English-language daily newspaper in Brunei

The Borneo Bulletin is a daily English-language newspaper in Brunei. It is published by Brunei Press, which also publishes a Malay-language daily, Media Permata. The Bulletin circulates around 20,000 copies on weekdays and 25,000 copies on Saturday and Sunday. The Borneo Bulletin is a main source of information on local, regional and foreign affairs, as well as business news. Detailed stock market reports of the Singapore, Kuala Lumpur and regional stock exchanges are carried for the benefit of Bruneian businessmen and investors. In addition to the more serious news, the newspaper carries sports, lifestyle and leisure pages.

==History==
The paper was first published in 1953 as a weekly community newspaper for expatriates in Brunei. Its founders were two Englishmen, William Frederick Runagall and Geoffrey Weir Kerr. Runagall left his publishing business in Singapore (The Craftsman Press) to set up the Brunei Press in Kuala Belait, Brunei. Kerr was at that time the Shell Oil Company information director based in Seria, Brunei. The Borneo Bulletin consisted of 12 pages and had a circulation of 3,500 copies. In 1959, the paper was sold to the Straits Times of Singapore. The paper was expanded over the years to include over 40 pages of content and advertising. It was published on a Friday.

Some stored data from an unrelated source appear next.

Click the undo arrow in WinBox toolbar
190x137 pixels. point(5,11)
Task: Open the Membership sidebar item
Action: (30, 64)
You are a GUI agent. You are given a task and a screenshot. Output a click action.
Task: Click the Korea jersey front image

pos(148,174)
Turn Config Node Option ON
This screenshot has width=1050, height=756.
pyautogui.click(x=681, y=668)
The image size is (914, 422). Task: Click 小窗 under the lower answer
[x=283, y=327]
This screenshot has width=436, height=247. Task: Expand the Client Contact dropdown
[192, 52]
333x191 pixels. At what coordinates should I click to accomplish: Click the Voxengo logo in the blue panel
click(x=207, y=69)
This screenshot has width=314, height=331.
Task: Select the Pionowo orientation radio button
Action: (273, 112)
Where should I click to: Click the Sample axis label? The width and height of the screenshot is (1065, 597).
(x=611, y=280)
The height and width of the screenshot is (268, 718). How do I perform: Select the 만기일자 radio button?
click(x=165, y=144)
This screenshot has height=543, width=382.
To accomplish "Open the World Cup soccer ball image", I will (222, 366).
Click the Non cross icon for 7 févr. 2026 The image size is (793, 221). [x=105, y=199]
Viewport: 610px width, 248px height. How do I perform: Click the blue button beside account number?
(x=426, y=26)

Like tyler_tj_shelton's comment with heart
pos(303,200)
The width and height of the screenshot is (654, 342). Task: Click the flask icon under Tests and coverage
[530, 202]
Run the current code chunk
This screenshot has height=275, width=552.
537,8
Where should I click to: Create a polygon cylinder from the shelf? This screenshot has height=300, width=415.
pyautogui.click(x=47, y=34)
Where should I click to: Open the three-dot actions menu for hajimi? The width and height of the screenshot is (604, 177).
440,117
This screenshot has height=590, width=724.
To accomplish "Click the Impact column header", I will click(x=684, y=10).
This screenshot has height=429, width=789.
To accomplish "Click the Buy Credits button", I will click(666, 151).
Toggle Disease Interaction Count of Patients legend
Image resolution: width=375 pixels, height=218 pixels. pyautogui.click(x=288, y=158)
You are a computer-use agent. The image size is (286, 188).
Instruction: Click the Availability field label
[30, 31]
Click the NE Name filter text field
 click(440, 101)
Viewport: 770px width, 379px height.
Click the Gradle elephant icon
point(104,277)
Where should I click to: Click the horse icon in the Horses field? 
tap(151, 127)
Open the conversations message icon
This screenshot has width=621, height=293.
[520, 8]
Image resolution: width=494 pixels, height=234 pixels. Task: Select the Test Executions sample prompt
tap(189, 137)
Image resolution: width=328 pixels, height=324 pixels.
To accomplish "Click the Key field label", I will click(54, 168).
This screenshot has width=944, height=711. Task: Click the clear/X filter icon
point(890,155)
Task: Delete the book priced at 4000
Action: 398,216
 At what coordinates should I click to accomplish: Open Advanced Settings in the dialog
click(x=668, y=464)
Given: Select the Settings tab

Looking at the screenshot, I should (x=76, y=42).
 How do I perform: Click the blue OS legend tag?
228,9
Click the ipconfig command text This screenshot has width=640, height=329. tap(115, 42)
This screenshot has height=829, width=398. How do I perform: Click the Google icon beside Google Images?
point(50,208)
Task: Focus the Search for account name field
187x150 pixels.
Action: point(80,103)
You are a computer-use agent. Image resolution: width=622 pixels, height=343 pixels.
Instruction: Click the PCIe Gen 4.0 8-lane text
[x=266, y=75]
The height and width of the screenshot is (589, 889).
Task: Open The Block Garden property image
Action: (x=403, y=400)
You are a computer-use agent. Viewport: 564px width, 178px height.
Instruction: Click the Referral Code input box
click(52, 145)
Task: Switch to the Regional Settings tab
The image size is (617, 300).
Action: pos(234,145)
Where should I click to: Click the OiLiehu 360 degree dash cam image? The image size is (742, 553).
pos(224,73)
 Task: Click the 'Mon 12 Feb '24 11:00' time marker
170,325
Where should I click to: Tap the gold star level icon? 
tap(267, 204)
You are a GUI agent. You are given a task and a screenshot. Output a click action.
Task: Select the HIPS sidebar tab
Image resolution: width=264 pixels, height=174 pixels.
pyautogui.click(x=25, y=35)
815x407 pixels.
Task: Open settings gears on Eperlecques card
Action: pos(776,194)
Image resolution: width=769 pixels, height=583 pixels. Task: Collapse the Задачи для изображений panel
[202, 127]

In 1985, Brunei's first public-listed company, QAF Brunei, took over part of the shares of Brunei Press from the Straits Times. In September 1990, QAF acquired full ownership and the Borneo Bulletin became a daily (Monday - Saturday) paper. In 1991, it added its Sunday edition and thus became a true daily paper.

The paper launched an online version in the mid-1990s. Quite a few articles are available for free, but the ability to read past issues of the newspaper is hidden behind a subscription paywall.

==Contents and sections==
There are seven main sections to the newspaper - Local News, Borneo News, Regional News, World News, Financial, Classified and Sports. With the exception of local news and some Borneo news, most of the other sections contains reports from other international news services. International news services used include Reuters, Associated Press (AP), Agence France Presse (AFP) Deutsche Presse-Agentur (dpa), Xinhua, Bernama, The Guardian, The Washington Post and Los Angeles Times. There are occasional analysis and special reports covering a wide array of topics which are mostly obtained from overseas news services. The newspaper practices self-censorship in its choice of topics to avoid angering the Brunei government.

However, letters to the editor often included comments critical of the government's handling of certain social, economic, and environmental issues. On occasion the government responded to public opinion on topics concerning social or environmental problems.

The Borneo Bulletin is controlled by the sultan’s family and typically engages in self-censorship to avoid provoking the government, although it occasionally publishes letters to the editor that criticize government policies.